Add contact predictions to evaluation framework

csjackson0 commented 9 months ago

Adding two contact prediction methods to evaluation framework per issue #19

Categorical jacobian
- Used https://github.com/sokrypton/algosb_2021/blob/main/BERT_esm1b.ipynb to compute the categorical jacobian.
- Created a utils.py file under evaluation/scripts using functions from https://github.com/sokrypton/algosb_2021/blob/main/utils.py to compute contacts.
ESM contact prediction
- Added a modules.py file under modeling/utils that implements the ContactPredictionHead from https://github.com/facebookresearch/esm/blob/main/esm/modules.py#L317
- Updated APTLMHeadModel class with a predict_contacts function

Both methods are implemented in contact_prediction.ipynb file under evalutation/scripts. Integrated functions from the esm contact_prediction.ipynb https://github.com/facebookresearch/esm/blob/main/examples/contact_prediction.ipynb

pascalnotin commented 9 months ago

Thank you @csjackson0!

It would be more practical for us down to the line to perform contact prediction in a python script vs in a notebook, so that we can more easily kick off a full evaluation routine (including fitness prediction and design) for each model variant we will train. Would it be possible to adjust the PR accordingly?

Regarding testing, perhaps we could have a test unit that loads ESM2 and the same datasets as in the notebook and confirm we match the same results?

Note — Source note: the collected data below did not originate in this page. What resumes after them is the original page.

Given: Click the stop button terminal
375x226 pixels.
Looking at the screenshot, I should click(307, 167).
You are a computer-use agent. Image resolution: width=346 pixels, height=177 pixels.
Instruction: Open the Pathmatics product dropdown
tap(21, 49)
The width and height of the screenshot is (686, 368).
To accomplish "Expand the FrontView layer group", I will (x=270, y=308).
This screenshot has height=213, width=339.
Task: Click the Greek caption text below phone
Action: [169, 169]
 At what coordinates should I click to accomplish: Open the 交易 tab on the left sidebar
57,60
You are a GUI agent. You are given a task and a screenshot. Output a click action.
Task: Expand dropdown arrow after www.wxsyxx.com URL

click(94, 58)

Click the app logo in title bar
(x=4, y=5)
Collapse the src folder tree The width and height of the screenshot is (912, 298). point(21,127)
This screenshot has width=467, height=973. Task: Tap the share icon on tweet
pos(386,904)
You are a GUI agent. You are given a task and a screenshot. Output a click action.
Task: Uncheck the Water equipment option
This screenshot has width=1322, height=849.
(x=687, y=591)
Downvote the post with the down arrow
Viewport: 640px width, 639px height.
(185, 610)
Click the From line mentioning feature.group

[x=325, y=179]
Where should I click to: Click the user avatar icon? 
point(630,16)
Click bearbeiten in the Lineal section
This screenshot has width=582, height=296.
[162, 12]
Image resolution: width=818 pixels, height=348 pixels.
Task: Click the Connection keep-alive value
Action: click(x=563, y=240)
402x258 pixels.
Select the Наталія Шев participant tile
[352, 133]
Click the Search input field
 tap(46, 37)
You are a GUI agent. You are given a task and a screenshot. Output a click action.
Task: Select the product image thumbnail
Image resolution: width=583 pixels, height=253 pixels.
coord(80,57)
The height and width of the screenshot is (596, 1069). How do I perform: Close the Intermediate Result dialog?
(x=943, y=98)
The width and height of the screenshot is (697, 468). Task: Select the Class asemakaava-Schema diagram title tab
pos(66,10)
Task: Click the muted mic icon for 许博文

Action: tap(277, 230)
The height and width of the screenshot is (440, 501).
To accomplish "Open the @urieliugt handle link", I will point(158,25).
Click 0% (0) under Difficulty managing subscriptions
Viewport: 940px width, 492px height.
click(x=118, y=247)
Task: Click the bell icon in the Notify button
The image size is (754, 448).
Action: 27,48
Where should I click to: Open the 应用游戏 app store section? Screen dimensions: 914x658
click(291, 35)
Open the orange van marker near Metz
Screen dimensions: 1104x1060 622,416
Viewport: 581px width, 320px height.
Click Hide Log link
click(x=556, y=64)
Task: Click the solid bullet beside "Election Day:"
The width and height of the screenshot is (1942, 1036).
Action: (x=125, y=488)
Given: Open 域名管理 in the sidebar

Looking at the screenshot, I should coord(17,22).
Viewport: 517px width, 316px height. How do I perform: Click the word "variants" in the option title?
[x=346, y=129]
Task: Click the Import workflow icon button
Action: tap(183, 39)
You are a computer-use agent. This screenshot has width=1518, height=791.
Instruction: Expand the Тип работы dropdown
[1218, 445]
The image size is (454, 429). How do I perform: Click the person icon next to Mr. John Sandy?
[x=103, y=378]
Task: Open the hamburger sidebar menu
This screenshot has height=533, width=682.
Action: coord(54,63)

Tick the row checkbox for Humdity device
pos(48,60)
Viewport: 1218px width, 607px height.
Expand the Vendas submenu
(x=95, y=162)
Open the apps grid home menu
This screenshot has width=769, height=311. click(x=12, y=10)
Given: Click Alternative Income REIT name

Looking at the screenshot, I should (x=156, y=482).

csjackson0 commented 9 months ago

Sounds good! I will adjust the PR to perform contact prediction in a python script.

I will also add the test unit you suggested.

csjackson0 commented 9 months ago

@pascalnotin The PR is adjusted so that contact prediction is performed in a python script.

Created "contact_prediction.py" under evaluations/scripts.
Added a section to the README.md called "Evaluation" that provides some details on how to run the script and the expected outputs. It also has references to the methods.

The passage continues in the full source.